I have never heard to that many of us going to France.

If this is true - would love to learn more.


I've seen that number mentioned before but it sounds:comeon:


The first stop was the Arc de Triomphe, where the encyclopedic Stevenson said former American slaves who made it to France in the 19th century came to sense freedom beyond the reach of bounty hunters.
“For the first time, you’re not looking over your shoulder, going, `Are they after me? Are they going to catch me?’” said Stevenson. “There were laws that protected the African-Americans who came here.“
Stevenson cited unofficial figures indicating that up to 50,000 free blacks came here from Louisiana in the decades after Napoleon sold the territory to the United States in 1803, fearing greater restrictions under the new authorities.
The best-known wave of black Americans to France came during World War I, when some 200,000 came to fight.

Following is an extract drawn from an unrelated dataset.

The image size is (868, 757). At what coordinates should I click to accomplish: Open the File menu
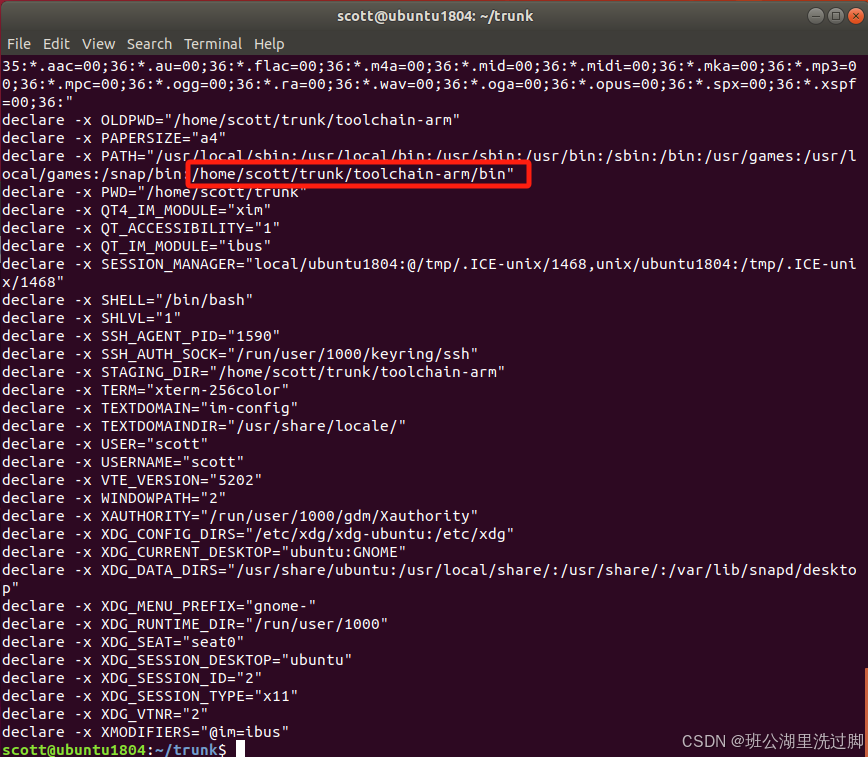pos(18,43)
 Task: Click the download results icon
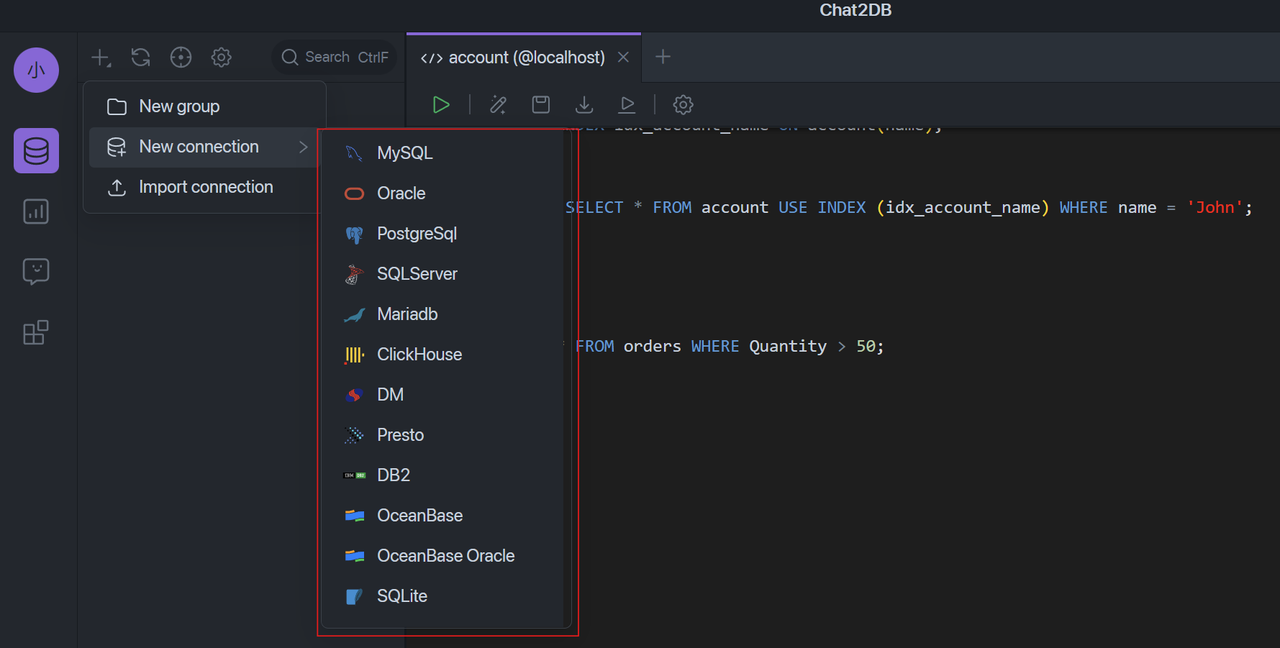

“Ninety percent of these soldiers were from the South, and the idea that they could actually talk to white women without immediately being lynched was a revelation to them,” said Stovall, author of “Paris Noir: African-Americans in the City of Light,” by phone.
“They wrote letters back home ... that were often published in the black press,” he said. “That helped create this idea of France as this paradise of racial tolerance.“
After the war, many black musicians migrated to feed France’s infatuation with jazz.